Records from a dataset
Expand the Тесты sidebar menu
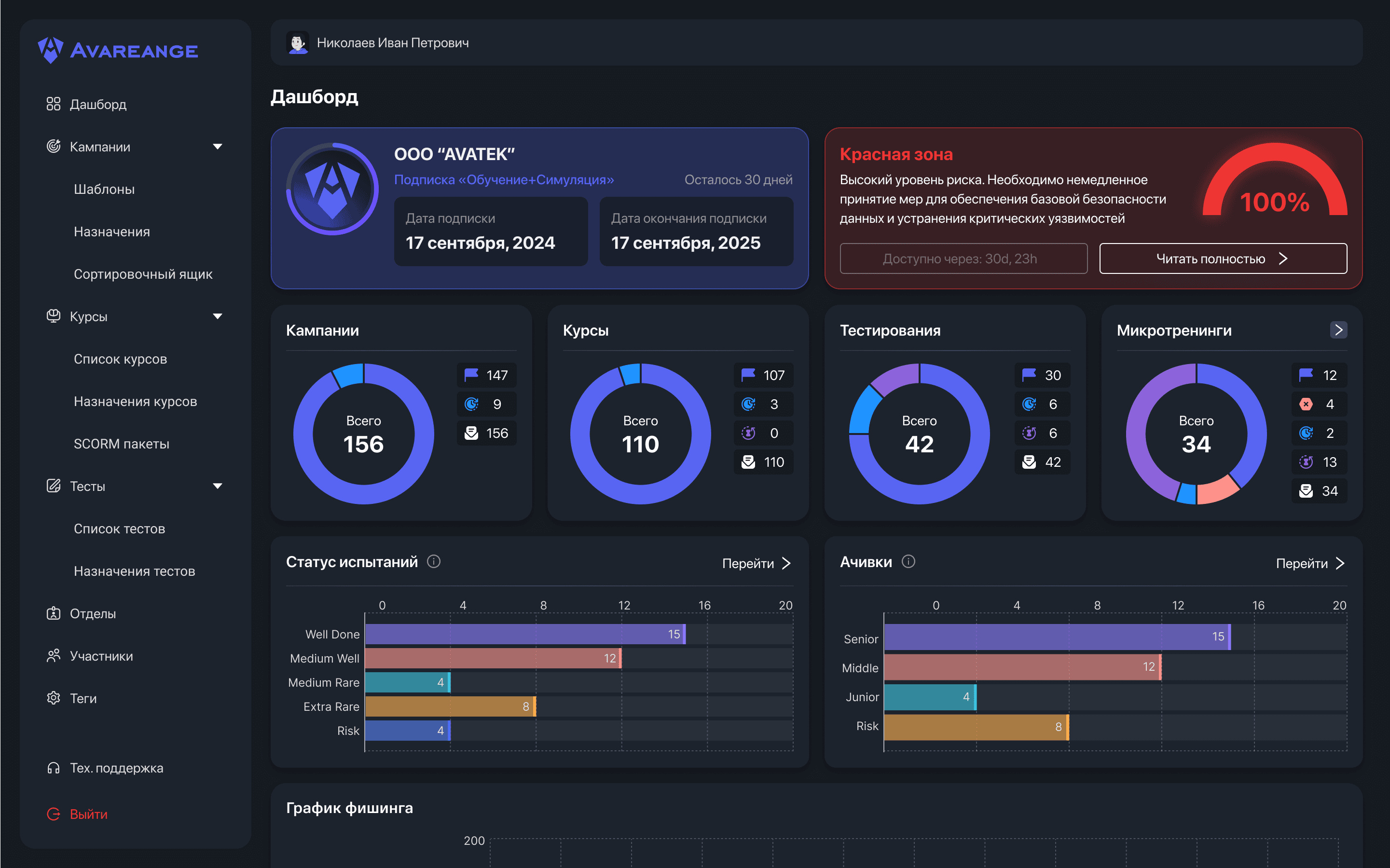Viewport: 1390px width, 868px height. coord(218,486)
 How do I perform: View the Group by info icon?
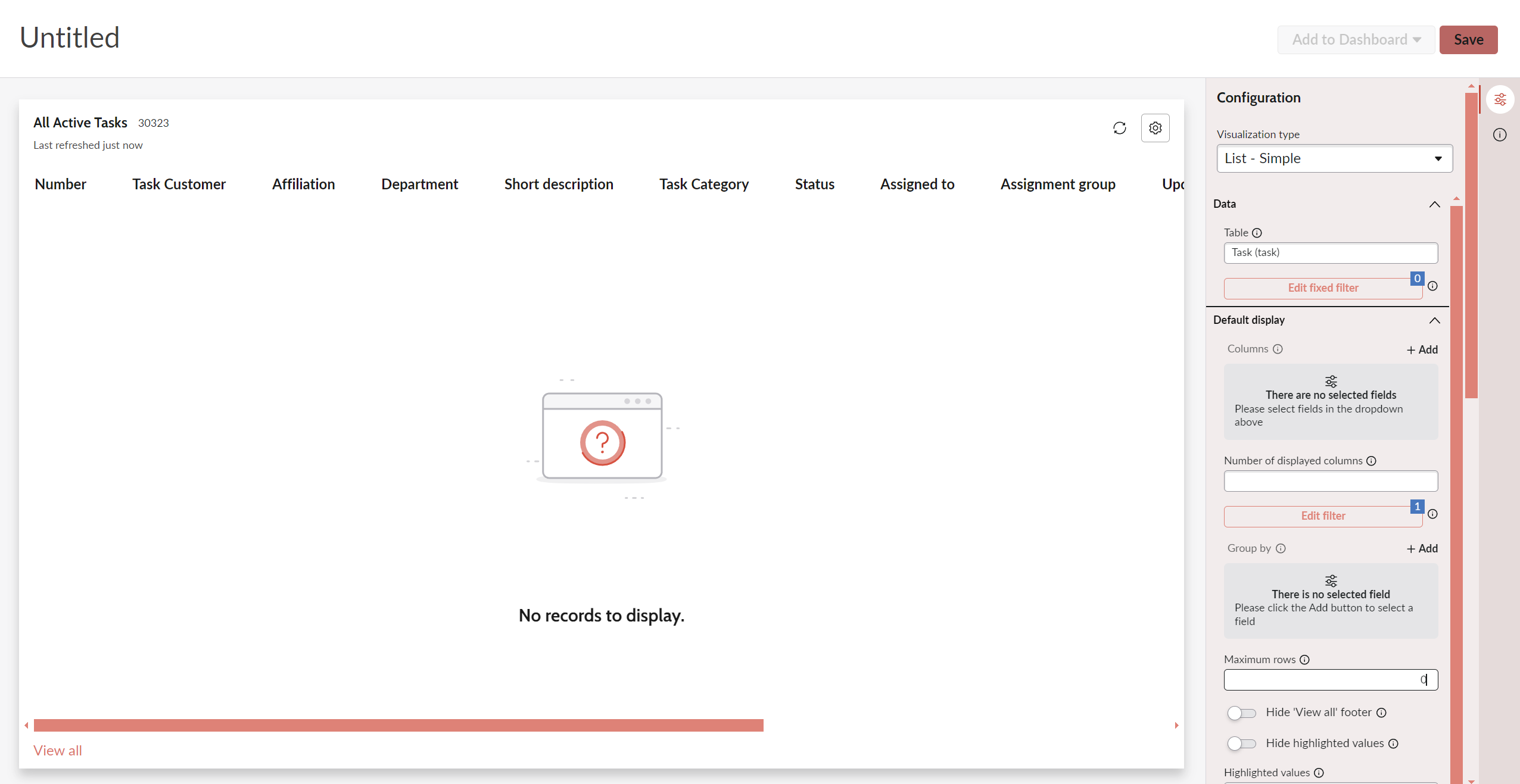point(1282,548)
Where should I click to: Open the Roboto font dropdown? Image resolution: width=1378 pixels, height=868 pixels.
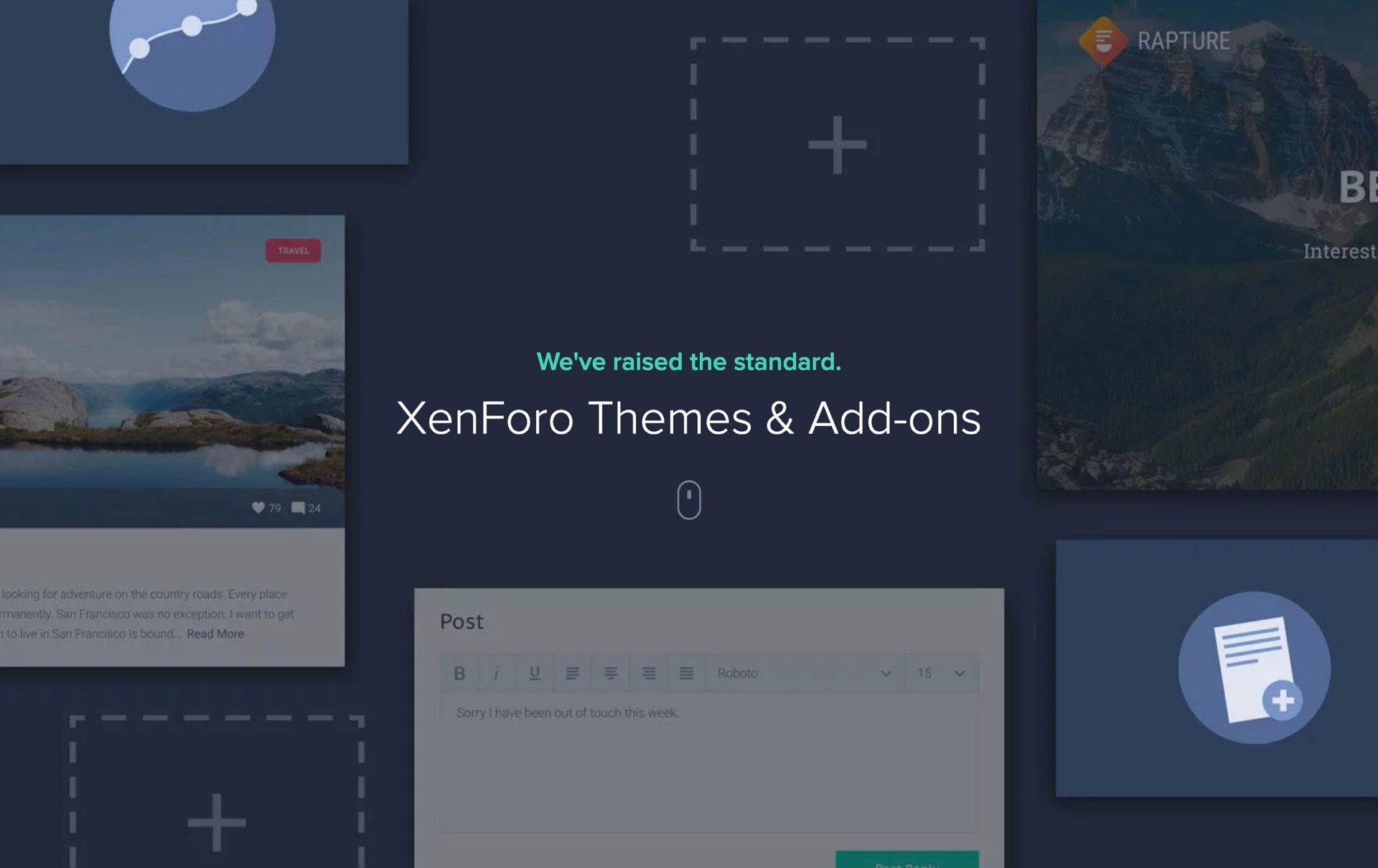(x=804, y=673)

• _TASK GOAL_: Print the lines from the line with "Where should I" to the end of the data above. Include both ends, exclude the pictures, and add nothing else.

• _EXPECTED OUTPUT_:
Where should I click to: Open the Roboto font dropdown? Image resolution: width=1378 pixels, height=868 pixels.
(x=804, y=673)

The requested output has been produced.